- [Given task]:
Add 30 to each answer coordinate in the rows from the line with "Task: Expand the Services menu" up to and including the line with "Action: click(473, 60)", and write those lines out again in full, requests included. Leave the numbers in the requests as they are, and omit the pictures.

Begin Excerpted records

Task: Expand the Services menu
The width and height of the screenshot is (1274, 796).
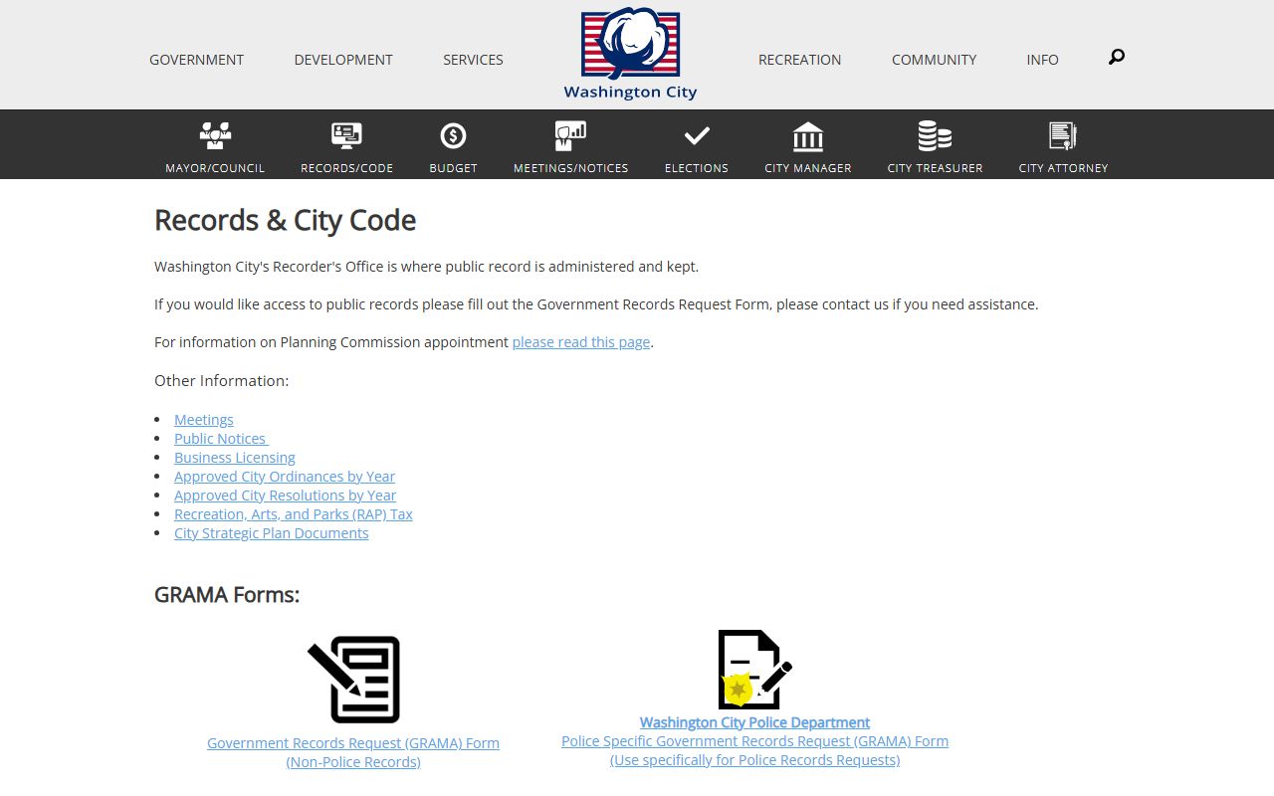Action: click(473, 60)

End Excerpted records
Begin Excerpted records

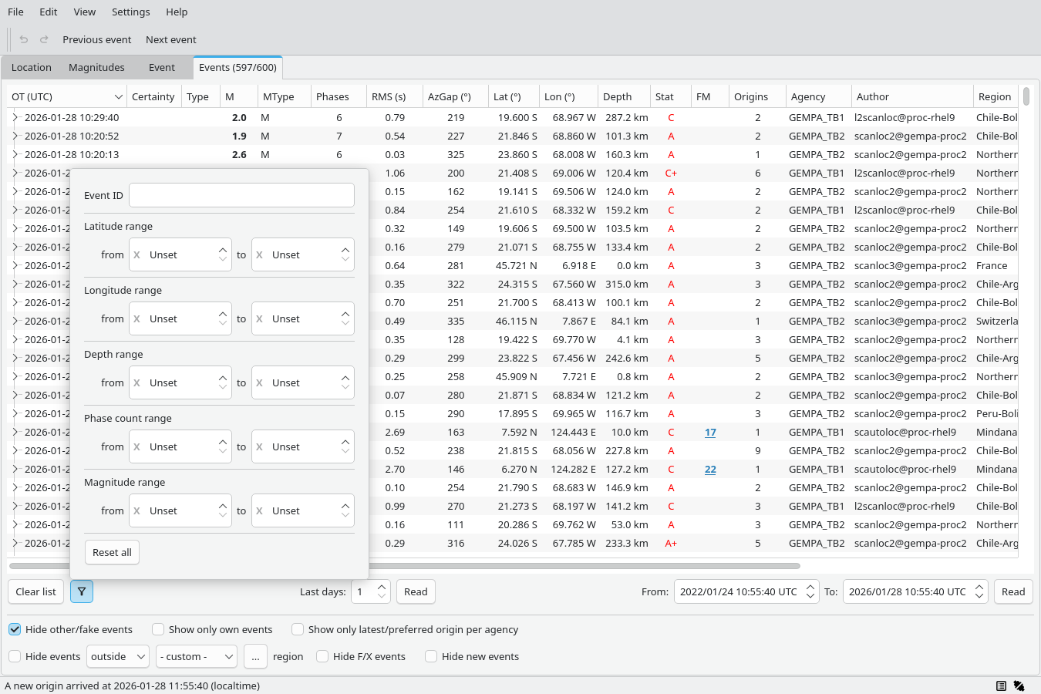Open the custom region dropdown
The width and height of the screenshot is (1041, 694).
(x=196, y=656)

End Excerpted records

- [Finished answer]:
Task: Expand the Services menu
The width and height of the screenshot is (1274, 796).
Action: click(503, 90)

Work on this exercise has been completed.